**Short problem:** Reproduce all of the items below, switching every occurrence of "screenshot" to "capture" and leaving everything else unchanged.

**Supplied entries:**
* * * *
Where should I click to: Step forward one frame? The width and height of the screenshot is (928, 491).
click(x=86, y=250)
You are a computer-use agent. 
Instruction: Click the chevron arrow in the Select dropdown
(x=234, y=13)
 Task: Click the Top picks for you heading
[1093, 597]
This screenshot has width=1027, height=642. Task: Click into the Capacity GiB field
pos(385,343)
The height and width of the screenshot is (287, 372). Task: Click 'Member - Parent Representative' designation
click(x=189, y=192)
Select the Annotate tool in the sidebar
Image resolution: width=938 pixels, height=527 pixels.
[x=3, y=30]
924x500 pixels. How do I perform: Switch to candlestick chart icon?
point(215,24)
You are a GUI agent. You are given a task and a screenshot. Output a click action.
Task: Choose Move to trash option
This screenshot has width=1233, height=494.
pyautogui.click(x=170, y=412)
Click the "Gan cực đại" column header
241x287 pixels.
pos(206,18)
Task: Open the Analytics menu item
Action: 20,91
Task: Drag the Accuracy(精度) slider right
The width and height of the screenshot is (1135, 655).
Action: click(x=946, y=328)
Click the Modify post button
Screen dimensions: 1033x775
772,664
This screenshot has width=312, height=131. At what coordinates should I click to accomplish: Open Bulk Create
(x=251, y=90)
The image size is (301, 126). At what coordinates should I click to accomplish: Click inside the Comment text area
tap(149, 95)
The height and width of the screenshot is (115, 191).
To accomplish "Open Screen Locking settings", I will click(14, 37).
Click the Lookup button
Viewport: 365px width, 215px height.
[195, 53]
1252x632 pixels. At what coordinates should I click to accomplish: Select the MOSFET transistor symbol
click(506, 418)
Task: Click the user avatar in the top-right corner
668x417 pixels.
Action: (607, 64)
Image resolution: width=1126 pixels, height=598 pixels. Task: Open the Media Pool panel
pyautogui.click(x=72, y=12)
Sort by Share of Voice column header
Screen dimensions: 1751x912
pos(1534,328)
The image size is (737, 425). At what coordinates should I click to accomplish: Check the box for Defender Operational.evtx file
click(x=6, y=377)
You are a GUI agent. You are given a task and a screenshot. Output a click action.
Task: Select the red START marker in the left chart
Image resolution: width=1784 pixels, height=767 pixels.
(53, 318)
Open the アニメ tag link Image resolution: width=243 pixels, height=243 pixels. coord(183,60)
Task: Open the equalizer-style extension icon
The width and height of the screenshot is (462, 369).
* * * *
**Problem solution:**
Where should I click to: Step forward one frame? The width and height of the capture is (928, 491).
click(x=86, y=250)
You are a computer-use agent. 
Instruction: Click the chevron arrow in the Select dropdown
(x=234, y=13)
 Task: Click the Top picks for you heading
[1093, 597]
This capture has width=1027, height=642. Task: Click into the Capacity GiB field
pos(385,343)
The height and width of the capture is (287, 372). Task: Click 'Member - Parent Representative' designation
click(x=189, y=192)
Select the Annotate tool in the sidebar
Image resolution: width=938 pixels, height=527 pixels.
[x=3, y=30]
924x500 pixels. How do I perform: Switch to candlestick chart icon?
point(215,24)
You are a GUI agent. You are given a task and a capture. Output a click action.
Task: Choose Move to trash option
This capture has width=1233, height=494.
pyautogui.click(x=170, y=412)
Click the "Gan cực đại" column header
241x287 pixels.
pos(206,18)
Task: Open the Analytics menu item
Action: 20,91
Task: Drag the Accuracy(精度) slider right
The width and height of the capture is (1135, 655).
Action: click(x=946, y=328)
Click the Modify post button
Screen dimensions: 1033x775
772,664
This capture has width=312, height=131. At what coordinates should I click to accomplish: Open Bulk Create
(x=251, y=90)
The image size is (301, 126). At what coordinates should I click to accomplish: Click inside the Comment text area
tap(149, 95)
The height and width of the capture is (115, 191).
To accomplish "Open Screen Locking settings", I will click(14, 37).
Click the Lookup button
Viewport: 365px width, 215px height.
[195, 53]
1252x632 pixels. At what coordinates should I click to accomplish: Select the MOSFET transistor symbol
click(506, 418)
Task: Click the user avatar in the top-right corner
668x417 pixels.
Action: (607, 64)
Image resolution: width=1126 pixels, height=598 pixels. Task: Open the Media Pool panel
pyautogui.click(x=72, y=12)
Sort by Share of Voice column header
Screen dimensions: 1751x912
pos(1534,328)
The image size is (737, 425). At what coordinates should I click to accomplish: Check the box for Defender Operational.evtx file
click(x=6, y=377)
You are a GUI agent. You are given a task and a capture. Output a click action.
Task: Select the red START marker in the left chart
Image resolution: width=1784 pixels, height=767 pixels.
(53, 318)
Open the アニメ tag link Image resolution: width=243 pixels, height=243 pixels. coord(183,60)
Task: Open the equalizer-style extension icon
The width and height of the capture is (462, 369).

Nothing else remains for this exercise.